Тогда все посмотрели на меня. Муза посмотрела, и Акпер посмотрел, и Анатолий Георгиевич посмотрел. А я, как со мной бывает, краснею до ушей. Такая уж у меня способность дурацкая – краснеть в самое неподходящее время. И по сравнению с правдой стихов этот вопрос показался мне мелковатым.
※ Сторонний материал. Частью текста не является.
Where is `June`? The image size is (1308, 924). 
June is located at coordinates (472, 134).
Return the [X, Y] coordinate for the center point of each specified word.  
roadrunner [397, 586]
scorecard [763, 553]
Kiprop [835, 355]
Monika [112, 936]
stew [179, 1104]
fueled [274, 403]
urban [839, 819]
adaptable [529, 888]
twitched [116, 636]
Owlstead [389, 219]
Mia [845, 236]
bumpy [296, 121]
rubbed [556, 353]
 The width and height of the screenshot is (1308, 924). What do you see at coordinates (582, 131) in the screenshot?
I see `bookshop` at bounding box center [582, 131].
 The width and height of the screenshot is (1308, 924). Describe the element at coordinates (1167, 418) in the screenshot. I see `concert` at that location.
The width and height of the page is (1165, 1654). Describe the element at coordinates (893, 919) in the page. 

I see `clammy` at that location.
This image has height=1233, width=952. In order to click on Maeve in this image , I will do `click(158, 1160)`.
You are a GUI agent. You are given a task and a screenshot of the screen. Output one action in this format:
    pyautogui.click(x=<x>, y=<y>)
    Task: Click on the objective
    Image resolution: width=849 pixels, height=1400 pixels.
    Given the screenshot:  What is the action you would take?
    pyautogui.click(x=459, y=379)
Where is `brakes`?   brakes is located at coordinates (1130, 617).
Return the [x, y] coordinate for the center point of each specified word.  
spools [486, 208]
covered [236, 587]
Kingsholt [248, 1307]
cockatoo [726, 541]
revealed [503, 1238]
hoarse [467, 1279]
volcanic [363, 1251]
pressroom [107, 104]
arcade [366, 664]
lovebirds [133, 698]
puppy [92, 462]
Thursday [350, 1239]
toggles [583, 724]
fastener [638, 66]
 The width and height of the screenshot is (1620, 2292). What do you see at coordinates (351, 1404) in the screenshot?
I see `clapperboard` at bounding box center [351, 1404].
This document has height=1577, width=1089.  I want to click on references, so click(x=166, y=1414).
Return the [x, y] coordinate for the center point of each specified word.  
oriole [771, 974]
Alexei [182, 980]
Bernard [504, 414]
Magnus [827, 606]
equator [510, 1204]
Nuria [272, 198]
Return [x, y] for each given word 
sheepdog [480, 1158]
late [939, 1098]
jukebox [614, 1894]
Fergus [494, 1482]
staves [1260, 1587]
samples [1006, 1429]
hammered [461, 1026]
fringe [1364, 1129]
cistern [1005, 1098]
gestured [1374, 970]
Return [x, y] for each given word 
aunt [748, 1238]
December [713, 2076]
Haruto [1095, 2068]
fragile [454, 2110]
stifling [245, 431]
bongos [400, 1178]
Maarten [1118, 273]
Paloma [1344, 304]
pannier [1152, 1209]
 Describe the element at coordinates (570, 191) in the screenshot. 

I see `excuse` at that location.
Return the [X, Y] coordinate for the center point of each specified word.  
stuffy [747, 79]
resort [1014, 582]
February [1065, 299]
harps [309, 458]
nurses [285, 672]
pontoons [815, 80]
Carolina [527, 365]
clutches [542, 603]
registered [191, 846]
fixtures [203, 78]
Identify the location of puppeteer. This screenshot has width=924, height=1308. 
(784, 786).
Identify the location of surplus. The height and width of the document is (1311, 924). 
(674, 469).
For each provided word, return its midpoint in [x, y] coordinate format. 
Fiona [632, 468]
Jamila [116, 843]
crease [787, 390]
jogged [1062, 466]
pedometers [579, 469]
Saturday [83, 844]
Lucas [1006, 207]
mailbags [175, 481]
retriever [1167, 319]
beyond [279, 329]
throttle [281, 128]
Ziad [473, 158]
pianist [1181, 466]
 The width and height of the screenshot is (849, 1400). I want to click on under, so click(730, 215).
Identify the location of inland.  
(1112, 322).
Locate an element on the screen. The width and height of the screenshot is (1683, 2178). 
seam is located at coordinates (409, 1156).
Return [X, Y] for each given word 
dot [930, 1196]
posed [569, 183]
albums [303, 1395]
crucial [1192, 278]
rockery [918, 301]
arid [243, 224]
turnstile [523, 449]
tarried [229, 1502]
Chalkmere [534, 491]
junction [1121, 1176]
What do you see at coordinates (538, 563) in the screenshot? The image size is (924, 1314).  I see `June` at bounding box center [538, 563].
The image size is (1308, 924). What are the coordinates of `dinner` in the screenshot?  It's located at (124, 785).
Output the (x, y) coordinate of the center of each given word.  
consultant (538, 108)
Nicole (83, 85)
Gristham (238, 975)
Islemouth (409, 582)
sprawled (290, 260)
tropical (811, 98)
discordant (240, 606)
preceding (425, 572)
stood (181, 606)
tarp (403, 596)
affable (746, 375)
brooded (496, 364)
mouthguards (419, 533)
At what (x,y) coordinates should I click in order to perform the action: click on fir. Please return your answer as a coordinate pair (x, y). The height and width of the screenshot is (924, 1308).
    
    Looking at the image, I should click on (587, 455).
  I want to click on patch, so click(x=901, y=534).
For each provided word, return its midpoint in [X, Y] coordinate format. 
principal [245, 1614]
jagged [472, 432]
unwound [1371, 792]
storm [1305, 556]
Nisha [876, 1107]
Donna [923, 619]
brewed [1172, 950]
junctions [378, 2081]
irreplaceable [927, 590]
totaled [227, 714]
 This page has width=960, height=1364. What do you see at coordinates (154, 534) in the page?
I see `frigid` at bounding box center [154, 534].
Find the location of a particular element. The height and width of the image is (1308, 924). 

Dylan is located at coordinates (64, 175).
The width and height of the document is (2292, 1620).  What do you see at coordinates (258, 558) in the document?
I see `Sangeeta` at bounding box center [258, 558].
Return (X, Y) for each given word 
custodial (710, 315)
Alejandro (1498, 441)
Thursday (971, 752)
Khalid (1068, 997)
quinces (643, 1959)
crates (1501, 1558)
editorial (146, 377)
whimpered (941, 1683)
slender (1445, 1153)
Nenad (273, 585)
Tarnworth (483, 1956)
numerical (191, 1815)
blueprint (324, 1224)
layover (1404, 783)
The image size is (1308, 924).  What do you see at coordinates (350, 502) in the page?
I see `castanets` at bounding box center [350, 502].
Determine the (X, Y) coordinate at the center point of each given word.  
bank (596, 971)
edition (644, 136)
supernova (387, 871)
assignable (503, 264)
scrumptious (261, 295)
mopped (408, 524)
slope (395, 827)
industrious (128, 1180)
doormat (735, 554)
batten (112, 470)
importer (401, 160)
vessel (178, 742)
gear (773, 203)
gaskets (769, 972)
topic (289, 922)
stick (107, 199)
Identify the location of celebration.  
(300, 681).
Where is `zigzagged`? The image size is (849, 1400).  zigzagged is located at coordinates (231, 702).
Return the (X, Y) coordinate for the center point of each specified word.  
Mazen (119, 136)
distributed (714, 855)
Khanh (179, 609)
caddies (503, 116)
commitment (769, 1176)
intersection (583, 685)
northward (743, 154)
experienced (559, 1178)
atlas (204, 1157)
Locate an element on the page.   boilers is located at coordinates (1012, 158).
Стало досадно, что убрала Муза в папочку вместе с рукописью большого Назыма и оставила на обед Назыма маленького.
– Я хочу узнать, есть ли в моих стихах что-нибудь, что не нравится моей редакторше? – неожиданно весело спросил ты.
– Ваша печаль, – в тон ответила я.
– Вам, наверное, как большинству, кажется, что я самый счастливый человек мира? – ты усмехнулся.
– Если бы меня все любили так, как вас, я бы ни за какие деньги не писала грустных стихов, – попыталась я обратить разговор в шутку.
– Поэзия вообще дело невеселое, – вздохнул ты.
Помнишь, Назым, однажды Вольпин рассказал нам, как они с Эрдманом во время войны рыли окопы под Москвой. Немецкие летчики летали низко-низко над ними, даже их ухмыляющиеся морды были видны. Вольпин устал и пожаловался:
– Какая это тяжелая работа – копать землю. А Эрдман и говорит:
– Но все-таки легче, чем писать стихи.
– Да, – согласился с ним Вольпин, – несравненно легче.
Значит, что-то со мной все-таки произошло… Какая-то тревога навалилась на меня. Стало холодно, беспокойно. А ты оживленно общаешься со всеми, много шутишь. Вот попросил ключи и вытащил из шкафчика бутылку ракы, наливаешь в рюмки, учишь нас пить турецкую анисовую водку, доливая водой. Мне показалось, что поглядываешь ты на меня как-то воровато, и веселье твое напускное, и говоришь что-то не свое, а слабенькое такое, ерундовое. Поймала я себя на мысли, что ты мне не нравишься. Захотелось мне поскорее уехать из этого дома.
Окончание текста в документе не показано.